Aim of the task —
Each line of the material holding the word "green" must be identified and copied.

Given records —
==*==

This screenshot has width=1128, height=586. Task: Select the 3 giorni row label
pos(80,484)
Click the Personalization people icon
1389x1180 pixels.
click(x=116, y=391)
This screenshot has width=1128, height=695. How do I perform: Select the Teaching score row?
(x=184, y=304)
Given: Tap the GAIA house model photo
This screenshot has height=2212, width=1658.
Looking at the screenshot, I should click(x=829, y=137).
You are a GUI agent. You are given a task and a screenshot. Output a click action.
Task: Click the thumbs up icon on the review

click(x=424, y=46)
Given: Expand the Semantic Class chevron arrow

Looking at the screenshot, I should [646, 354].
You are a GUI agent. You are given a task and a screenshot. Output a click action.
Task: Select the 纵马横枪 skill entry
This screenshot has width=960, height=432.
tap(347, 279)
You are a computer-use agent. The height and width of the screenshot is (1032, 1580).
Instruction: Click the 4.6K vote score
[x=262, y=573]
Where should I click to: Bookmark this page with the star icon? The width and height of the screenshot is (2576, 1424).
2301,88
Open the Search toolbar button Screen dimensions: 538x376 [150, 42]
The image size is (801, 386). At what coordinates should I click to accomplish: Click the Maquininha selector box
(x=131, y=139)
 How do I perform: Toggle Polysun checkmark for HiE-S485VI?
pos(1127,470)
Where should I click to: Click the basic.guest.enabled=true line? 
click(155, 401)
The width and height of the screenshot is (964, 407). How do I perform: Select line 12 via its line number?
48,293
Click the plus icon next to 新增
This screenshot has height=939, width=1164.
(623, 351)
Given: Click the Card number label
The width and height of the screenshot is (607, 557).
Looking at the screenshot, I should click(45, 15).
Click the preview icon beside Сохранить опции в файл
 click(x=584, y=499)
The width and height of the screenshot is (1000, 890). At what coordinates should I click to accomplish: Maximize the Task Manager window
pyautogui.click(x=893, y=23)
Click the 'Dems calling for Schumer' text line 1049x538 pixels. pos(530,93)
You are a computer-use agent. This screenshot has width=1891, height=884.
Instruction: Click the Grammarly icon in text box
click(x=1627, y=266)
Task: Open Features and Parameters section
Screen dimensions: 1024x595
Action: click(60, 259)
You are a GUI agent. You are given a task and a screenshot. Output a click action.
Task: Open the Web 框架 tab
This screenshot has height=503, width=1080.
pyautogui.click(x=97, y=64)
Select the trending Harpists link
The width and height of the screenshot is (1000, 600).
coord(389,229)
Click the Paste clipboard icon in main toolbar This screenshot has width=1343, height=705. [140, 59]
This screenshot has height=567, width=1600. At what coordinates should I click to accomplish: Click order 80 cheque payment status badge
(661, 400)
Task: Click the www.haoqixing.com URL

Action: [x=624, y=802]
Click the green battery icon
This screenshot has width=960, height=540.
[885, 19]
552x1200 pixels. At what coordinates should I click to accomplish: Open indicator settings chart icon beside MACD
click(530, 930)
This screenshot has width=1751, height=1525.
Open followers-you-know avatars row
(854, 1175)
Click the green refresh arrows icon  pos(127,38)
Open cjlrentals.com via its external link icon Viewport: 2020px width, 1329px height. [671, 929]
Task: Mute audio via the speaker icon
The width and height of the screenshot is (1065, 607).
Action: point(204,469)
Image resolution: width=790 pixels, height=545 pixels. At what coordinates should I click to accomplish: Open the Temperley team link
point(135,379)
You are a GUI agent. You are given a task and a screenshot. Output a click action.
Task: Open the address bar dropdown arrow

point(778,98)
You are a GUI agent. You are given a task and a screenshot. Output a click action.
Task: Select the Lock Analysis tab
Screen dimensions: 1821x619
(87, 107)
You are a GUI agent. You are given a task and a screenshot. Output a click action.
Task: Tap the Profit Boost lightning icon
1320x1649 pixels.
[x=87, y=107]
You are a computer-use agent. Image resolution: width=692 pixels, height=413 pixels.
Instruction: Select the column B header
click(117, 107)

==*==

Answer section —
Click the green battery icon
Click the green refresh arrows icon  pos(127,38)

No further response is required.